Inflation and deflation obviously have no effect on the real value of non-monetary items. The stable measuring unit assumption as implemented under traditional Historical Cost Accounting is destroying Iran´s non-monetary economy. It is impossible for hyperinflation to destroy Iran´s non-monetary economy.
Under hyperinflation daily inflation-adjustment of the entire money supply is possible by means of the daily black market rate. Under low inflation, high inflation and deflation this is possible by means of the Daily CPI that exists in all countries issuing government inflation-indexed bonds (95+ per cent of the world economy). These bonds trade daily and are priced daily in terms of a Daily CPI which is normally a one or two month lagged daily interpolation of the monthly published CPI. TIPS are priced like that daily.
Chile currently inflation-adjusts 25 percent of its broad M3 money supply on a daily basis in terms of their Unidad de Fomento. At least USD 3.5 trillion is inflation-adjusted daily in the global sovereign inflation-indexed bond market.
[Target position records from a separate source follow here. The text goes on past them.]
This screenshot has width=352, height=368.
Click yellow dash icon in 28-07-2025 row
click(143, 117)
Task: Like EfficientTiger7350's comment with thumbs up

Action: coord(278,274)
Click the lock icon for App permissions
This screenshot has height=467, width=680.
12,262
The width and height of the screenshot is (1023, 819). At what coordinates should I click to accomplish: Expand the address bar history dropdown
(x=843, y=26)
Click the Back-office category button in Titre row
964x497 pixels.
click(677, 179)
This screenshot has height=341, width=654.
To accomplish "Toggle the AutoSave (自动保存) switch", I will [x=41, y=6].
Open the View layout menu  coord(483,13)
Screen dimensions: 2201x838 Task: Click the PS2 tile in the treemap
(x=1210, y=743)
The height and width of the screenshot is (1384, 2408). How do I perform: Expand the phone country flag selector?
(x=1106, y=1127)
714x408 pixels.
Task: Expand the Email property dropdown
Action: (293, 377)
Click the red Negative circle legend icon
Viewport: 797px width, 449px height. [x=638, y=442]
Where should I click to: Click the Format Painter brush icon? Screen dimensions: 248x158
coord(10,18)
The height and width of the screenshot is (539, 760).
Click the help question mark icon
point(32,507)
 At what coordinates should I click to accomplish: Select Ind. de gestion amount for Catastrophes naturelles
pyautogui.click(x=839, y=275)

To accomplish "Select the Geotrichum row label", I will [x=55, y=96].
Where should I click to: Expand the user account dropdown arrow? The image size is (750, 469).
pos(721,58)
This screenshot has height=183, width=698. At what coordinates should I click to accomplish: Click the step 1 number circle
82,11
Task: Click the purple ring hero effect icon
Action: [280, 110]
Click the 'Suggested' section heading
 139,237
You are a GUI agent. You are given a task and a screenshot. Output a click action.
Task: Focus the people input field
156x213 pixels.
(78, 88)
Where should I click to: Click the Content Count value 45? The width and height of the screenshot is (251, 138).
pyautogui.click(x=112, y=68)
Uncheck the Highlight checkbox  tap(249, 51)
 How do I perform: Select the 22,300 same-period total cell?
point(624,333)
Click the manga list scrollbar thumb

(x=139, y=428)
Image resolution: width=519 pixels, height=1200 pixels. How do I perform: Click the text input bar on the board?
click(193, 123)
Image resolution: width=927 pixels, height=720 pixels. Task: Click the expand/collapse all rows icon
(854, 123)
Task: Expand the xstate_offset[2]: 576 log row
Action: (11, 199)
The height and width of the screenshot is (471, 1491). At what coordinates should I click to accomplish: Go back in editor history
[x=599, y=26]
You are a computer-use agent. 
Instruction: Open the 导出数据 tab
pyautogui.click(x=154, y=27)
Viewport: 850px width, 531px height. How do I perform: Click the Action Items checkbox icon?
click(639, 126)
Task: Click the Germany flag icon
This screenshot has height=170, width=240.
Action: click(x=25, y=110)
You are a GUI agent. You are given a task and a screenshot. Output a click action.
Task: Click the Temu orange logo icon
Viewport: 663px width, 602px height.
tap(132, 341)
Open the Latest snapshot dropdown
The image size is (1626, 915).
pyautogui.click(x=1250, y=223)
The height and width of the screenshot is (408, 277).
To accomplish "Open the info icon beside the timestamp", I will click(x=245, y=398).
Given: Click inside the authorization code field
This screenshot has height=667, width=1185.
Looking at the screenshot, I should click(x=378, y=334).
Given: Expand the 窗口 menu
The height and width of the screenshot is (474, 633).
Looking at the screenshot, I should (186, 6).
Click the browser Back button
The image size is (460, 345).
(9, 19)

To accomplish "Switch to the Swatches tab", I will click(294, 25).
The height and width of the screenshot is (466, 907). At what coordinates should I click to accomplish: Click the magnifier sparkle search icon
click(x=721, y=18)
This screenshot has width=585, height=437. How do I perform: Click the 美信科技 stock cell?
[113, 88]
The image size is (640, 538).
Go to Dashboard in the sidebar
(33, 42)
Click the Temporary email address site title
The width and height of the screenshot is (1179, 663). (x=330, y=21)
Whereas daily inflation-adjustment of the complete money supply would remove the cost/gain from inflation / deflation, including hyperinflation (not inflation/deflation or hyperinflation), from only the monetary economy (excluding from actual bank notes and coins), financial capital maintenance in units of constant purchasing power, the IASB´s alternative to Historical Cost Accounting, authorized in IFRS in 1989, in terms of a daily CPI or daily black market rate would remove the total cost of the stable measuring unit assumption from the entire economy; i.e., abandoning the HCA model.
It is thus currently possible to run an entire economy with constant real value monetary items (excluding bank notes and coins) and constant real value non-monetary items. The split of non-monetary items in variable real value non-monetary items and constant real value non-monetary items is inferred in IFRS.
I could explain this to Iran, but then the US government would be very upset with me. I have no intention of explaining this to Iran. They may read it on my blog though.
I am trying (quite unsuccessfully so far) to get Venezuela, which is in hyperinflation in terms of the IASB´s definition, to abandon traditional HCA and to change over to IFRS-authorized financial capital maintenance in units of constant purchasing power in terms of their Daily CPI. Venezuela issues government inflation-indexed bonds and this Daily CPI is available in the country.